— Begin DATA PROVIDED —

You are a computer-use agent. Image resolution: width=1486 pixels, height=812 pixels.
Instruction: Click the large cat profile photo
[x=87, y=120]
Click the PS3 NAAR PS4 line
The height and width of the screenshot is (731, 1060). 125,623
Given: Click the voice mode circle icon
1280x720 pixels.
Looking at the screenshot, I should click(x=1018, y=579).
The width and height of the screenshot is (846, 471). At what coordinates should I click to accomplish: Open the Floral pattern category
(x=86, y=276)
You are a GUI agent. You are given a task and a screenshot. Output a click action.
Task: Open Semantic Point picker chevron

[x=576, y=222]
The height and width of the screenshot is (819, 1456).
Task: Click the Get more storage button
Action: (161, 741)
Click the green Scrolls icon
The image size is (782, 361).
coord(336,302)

— End DATA PROVIDED —

SET TASK:
Format the records above as a numbered list, one line per item, with blank lines left out.

REPLY TO THE TASK:
1. You are a computer-use agent. Image resolution: width=1486 pixels, height=812 pixels.
2. Instruction: Click the large cat profile photo
3. [x=87, y=120]
4. Click the PS3 NAAR PS4 line
5. The height and width of the screenshot is (731, 1060). 125,623
6. Given: Click the voice mode circle icon
7. 1280x720 pixels.
8. Looking at the screenshot, I should click(x=1018, y=579).
9. The width and height of the screenshot is (846, 471). At what coordinates should I click to accomplish: Open the Floral pattern category
10. (x=86, y=276)
11. You are a GUI agent. You are given a task and a screenshot. Output a click action.
12. Task: Open Semantic Point picker chevron
13. [x=576, y=222]
14. The height and width of the screenshot is (819, 1456).
15. Task: Click the Get more storage button
16. Action: (161, 741)
17. Click the green Scrolls icon
18. The image size is (782, 361).
19. coord(336,302)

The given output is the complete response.